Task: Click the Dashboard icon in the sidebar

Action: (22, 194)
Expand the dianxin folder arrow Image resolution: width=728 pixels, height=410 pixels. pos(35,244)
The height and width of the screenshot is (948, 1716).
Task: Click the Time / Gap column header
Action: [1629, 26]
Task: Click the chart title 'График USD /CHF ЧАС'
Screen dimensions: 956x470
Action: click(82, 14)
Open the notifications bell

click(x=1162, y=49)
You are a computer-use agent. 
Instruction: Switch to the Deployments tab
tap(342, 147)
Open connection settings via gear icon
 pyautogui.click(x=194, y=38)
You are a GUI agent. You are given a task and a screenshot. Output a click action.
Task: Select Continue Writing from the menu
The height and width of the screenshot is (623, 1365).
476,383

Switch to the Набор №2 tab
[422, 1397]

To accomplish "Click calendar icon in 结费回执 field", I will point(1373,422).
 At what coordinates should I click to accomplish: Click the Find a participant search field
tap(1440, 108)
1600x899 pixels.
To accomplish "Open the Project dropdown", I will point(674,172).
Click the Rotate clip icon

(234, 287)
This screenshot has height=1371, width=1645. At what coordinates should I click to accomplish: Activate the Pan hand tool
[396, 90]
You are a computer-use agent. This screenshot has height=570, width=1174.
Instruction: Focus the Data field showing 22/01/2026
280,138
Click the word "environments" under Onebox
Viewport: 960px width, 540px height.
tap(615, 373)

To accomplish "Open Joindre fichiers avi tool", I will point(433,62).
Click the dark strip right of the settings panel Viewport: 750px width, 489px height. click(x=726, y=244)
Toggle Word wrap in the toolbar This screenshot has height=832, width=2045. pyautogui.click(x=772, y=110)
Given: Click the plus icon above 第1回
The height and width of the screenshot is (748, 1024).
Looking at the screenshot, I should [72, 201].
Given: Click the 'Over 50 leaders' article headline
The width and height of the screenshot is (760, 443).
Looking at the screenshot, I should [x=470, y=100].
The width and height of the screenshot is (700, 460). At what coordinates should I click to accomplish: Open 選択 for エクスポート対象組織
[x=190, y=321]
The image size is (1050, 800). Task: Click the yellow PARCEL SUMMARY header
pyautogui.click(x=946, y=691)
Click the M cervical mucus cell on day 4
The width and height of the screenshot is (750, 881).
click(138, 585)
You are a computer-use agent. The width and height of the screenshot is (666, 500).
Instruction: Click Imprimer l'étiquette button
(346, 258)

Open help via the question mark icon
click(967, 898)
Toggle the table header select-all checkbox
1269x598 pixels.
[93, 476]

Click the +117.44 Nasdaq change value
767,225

* * * *

■ REQUIRED WORK: The records above are to be repeated in full, word for word.

■ EXERCISE ANSWER:
Task: Click the Dashboard icon in the sidebar

Action: (22, 194)
Expand the dianxin folder arrow Image resolution: width=728 pixels, height=410 pixels. pos(35,244)
The height and width of the screenshot is (948, 1716).
Task: Click the Time / Gap column header
Action: [1629, 26]
Task: Click the chart title 'График USD /CHF ЧАС'
Screen dimensions: 956x470
Action: click(82, 14)
Open the notifications bell

click(x=1162, y=49)
You are a computer-use agent. 
Instruction: Switch to the Deployments tab
tap(342, 147)
Open connection settings via gear icon
 pyautogui.click(x=194, y=38)
You are a GUI agent. You are given a task and a screenshot. Output a click action.
Task: Select Continue Writing from the menu
The height and width of the screenshot is (623, 1365).
476,383

Switch to the Набор №2 tab
[422, 1397]

To accomplish "Click calendar icon in 结费回执 field", I will point(1373,422).
 At what coordinates should I click to accomplish: Click the Find a participant search field
tap(1440, 108)
1600x899 pixels.
To accomplish "Open the Project dropdown", I will point(674,172).
Click the Rotate clip icon

(234, 287)
This screenshot has height=1371, width=1645. At what coordinates should I click to accomplish: Activate the Pan hand tool
[396, 90]
You are a computer-use agent. This screenshot has height=570, width=1174.
Instruction: Focus the Data field showing 22/01/2026
280,138
Click the word "environments" under Onebox
Viewport: 960px width, 540px height.
tap(615, 373)

To accomplish "Open Joindre fichiers avi tool", I will point(433,62).
Click the dark strip right of the settings panel Viewport: 750px width, 489px height. click(x=726, y=244)
Toggle Word wrap in the toolbar This screenshot has height=832, width=2045. pyautogui.click(x=772, y=110)
Given: Click the plus icon above 第1回
The height and width of the screenshot is (748, 1024).
Looking at the screenshot, I should [72, 201].
Given: Click the 'Over 50 leaders' article headline
The width and height of the screenshot is (760, 443).
Looking at the screenshot, I should [x=470, y=100].
The width and height of the screenshot is (700, 460). At what coordinates should I click to accomplish: Open 選択 for エクスポート対象組織
[x=190, y=321]
The image size is (1050, 800). Task: Click the yellow PARCEL SUMMARY header
pyautogui.click(x=946, y=691)
Click the M cervical mucus cell on day 4
The width and height of the screenshot is (750, 881).
click(138, 585)
You are a computer-use agent. The width and height of the screenshot is (666, 500).
Instruction: Click Imprimer l'étiquette button
(346, 258)

Open help via the question mark icon
click(967, 898)
Toggle the table header select-all checkbox
1269x598 pixels.
[93, 476]

Click the +117.44 Nasdaq change value
767,225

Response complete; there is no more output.